--- Entries supplied ---

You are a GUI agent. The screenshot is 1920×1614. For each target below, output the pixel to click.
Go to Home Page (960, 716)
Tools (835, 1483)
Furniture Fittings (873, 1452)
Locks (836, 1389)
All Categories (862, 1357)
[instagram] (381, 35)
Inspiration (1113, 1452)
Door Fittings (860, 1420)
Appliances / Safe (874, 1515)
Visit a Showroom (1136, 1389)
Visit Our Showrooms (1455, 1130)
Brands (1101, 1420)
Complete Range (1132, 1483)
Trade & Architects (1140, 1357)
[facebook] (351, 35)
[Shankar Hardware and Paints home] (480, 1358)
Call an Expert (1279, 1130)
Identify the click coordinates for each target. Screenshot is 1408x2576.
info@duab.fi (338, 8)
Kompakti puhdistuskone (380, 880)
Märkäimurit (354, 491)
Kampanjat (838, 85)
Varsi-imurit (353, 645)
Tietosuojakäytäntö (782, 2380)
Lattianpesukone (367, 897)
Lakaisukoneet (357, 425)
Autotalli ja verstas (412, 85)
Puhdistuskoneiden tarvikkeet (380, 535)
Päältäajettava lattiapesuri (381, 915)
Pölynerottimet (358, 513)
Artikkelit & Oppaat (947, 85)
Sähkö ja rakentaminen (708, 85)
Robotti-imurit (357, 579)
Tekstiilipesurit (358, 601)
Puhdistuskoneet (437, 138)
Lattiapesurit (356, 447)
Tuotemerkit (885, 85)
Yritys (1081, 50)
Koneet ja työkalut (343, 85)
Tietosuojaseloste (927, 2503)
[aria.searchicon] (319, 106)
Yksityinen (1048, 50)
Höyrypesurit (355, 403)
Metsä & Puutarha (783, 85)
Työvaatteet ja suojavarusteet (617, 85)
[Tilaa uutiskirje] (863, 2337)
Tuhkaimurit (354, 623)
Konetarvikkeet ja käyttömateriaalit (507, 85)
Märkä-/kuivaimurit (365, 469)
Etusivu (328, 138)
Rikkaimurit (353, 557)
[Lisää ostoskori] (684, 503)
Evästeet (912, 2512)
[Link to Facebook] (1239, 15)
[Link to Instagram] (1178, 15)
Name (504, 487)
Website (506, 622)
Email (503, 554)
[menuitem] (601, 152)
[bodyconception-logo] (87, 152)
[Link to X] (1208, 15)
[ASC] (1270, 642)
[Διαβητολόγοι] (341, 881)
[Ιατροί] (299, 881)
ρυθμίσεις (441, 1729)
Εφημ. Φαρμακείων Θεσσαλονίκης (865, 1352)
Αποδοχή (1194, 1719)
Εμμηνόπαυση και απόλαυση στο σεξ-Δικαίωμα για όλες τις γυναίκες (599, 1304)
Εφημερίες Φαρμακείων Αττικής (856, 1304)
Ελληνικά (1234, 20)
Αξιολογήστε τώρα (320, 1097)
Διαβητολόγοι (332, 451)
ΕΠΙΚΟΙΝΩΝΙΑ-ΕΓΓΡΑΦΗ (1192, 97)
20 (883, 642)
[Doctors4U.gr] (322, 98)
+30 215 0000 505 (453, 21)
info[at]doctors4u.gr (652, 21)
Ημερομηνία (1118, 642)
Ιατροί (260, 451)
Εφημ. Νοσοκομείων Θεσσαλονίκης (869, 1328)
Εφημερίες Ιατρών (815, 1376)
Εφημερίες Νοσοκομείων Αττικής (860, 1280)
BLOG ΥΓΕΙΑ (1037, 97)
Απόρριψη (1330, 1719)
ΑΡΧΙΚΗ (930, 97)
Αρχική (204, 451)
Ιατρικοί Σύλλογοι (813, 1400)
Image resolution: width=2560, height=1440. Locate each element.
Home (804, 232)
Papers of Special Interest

---

Task brief →
Write out, exactly as they appear, the lines from the one containing "505 (453, 21)" through the last line of the records above, both included, and nothing more.

Exercise answer →
+30 215 0000 505 (453, 21)
info[at]doctors4u.gr (652, 21)
Ημερομηνία (1118, 642)
Ιατροί (260, 451)
Εφημ. Νοσοκομείων Θεσσαλονίκης (869, 1328)
Εφημερίες Ιατρών (815, 1376)
Εφημερίες Νοσοκομείων Αττικής (860, 1280)
BLOG ΥΓΕΙΑ (1037, 97)
Απόρριψη (1330, 1719)
ΑΡΧΙΚΗ (930, 97)
Αρχική (204, 451)
Ιατρικοί Σύλλογοι (813, 1400)
Image resolution: width=2560, height=1440. Locate each element.
Home (804, 232)
Papers of Special Interest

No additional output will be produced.